A couplet from flavored dark matter
JHE
A couplet from flavored dark matter
Prateek Agrawal 2
Zackaria Chacko 0
Can Kilic 1
Christopher B. Verhaaren 0
0 Maryland Center for Fundamental Physics, Department of Physics, University of Maryland , College Park, MD, 20742-4111 U.S.A
1 Theory Group, Department of Physics and Texas Cosmology Center, The University of Texas at Austin , 2515 Speedway Stop C1608, Austin, TX, 78712-1197 U.S.A
2 Fermilab , P.O. Box 500, Batavia, IL, 60510 U.S.A
We show that a couplet, a pair of closely spaced photon lines, in the X-ray spectrum is a distinctive feature of lepton flavored dark matter models for which the mass spectrum is dictated by Minimal Flavor Violation. In such a scenario, mass splittings between different dark matter flavors are determined by Standard Model Yukawa couplings and can naturally be small, allowing all three flavors to be long-lived and contribute to the observed abundance. Then, in the presence of a tiny source of flavor violation, heavier dark matter flavors can decay via a dipole transition on cosmological timescales, giving rise to three photon lines. Two of these lines are closely spaced, and constitute the couplet. Provided the flavor violation is sufficiently small, the ratios of the line energies are determined in terms of the charged lepton masses, and constitute a prediction of this framework. For dark matter masses of order the weak scale, the couplet lies in the keV-MeV region, with a much weaker line in the eV-keV region. This scenario constitutes a potential explanation for the recent claim of the observation of a 3.5 keV line. The next generation of X-ray telescopes may have the necessary resolution to resolve the double line structure of such a couplet.
1 Introduction
3.1 Mass splittings
3.2 Relic abundance
3.3 Direct detection
3.4 Indirect detection
3.5 The couplet
3.6 The 3.5 keV line 4 Conclusions
Introduction
Increasingly precise cosmological measurements indicate that about 80% of the matter
density of the universe is composed of particles that are non-baryonic, and neutral under
both color and electromagnetic interactions. However, the precise nature of this dark
matter (DM) remains a mystery. One theoretically appealing possibility is that DM is
composed of Weakly Interacting Massive Particles (WIMPs), particles with mass of order
the weak scale that have interactions of weak scale strength with the standard model
(SM) fields. This scenario is compelling because, provided the WIMPs were in thermal
equilibrium with the SM at early times, just enough of them survive today as thermal
relics to account for the observed DM density.

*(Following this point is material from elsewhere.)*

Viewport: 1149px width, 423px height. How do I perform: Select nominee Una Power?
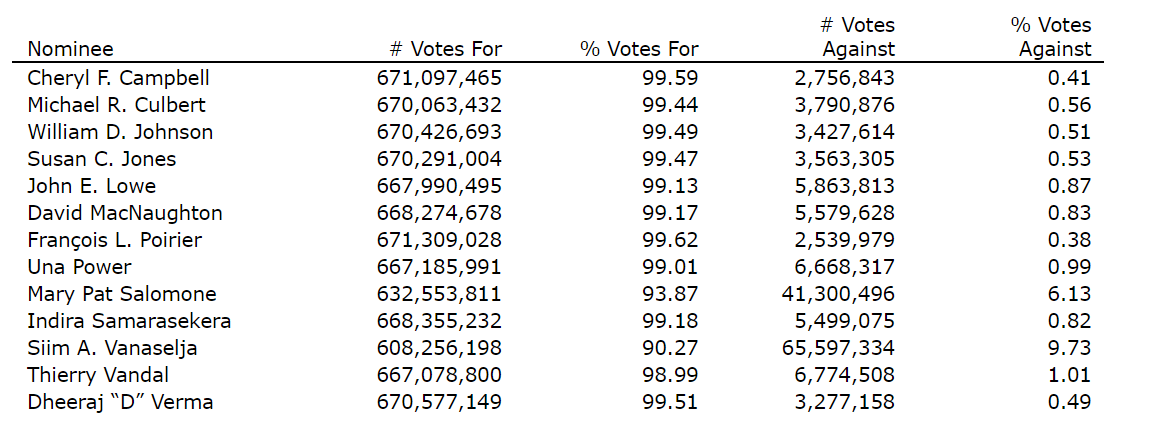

While the WIMP framework requires that DM have interactions of weak scale strength
with the SM fields, efforts to produce it at high energy colliders have, so far, proven fruitless.
Likewise, efforts to directly detect DM in the laboratory through its scattering off nucleons,
in spite of the increased sensitivity of current experiments, have also been unsuccessful.
There are some tentative hints from indirect detection of DM annihilation to SM today,
but there is no conclusive signal. In the wake of these null results, DM scenarios that retain
the cosmological success of the WIMP framework while satisfying the current experimental
bounds have become increasingly compelling.
The matter fields of the SM (Q, U c, Dc, L and Ec) are known to come in three copies,
or flavors. Different flavors carry the same charges under the SM gauge groups, but have
different couplings to the Higgs, and so differ in their masses. One interesting possibility,
which has been receiving increased attention, is that DM, like the SM matter fields, also
comes in three flavors [1–11] or has flavor-specific couplings to the SM [12–15]. Specific
DM candidates of this type include sneutrino DM in supersymmetric extensions of the
SM [16], and Kaluza-Klein neutrino DM in theories with a universal extra dimension.
In [2], the simplest theories of flavored DM (FDM) were classified, and labelled as
lepton flavored, quark flavored or internal flavored, based on the form of the interactions of
the DM candidate with the SM fields. Models in which the DM has tree level interactions
with the SM leptons but not with the quarks — as in lepton FDM — can naturally
account for the observed abundance of DM while remaining consistent with all experimental
bounds [17–19]. The reason is that strong production at a hadron collider or scattering off
a nucleus rely on DM-quark interactions, which are loop suppressed in this scenario. In
addition, because the average number of photons generated in DM annihilation to hadrons
is much larger than in the case of DM annihilation to leptons, the limits from indirect DM
searches using gamma rays are also weaker. Some other indirect signals of DM annihilation,
such as the positron flux, are enhanced for lepton FDM, but regions of parameter space
for which the DM is a thermal relic remain viable.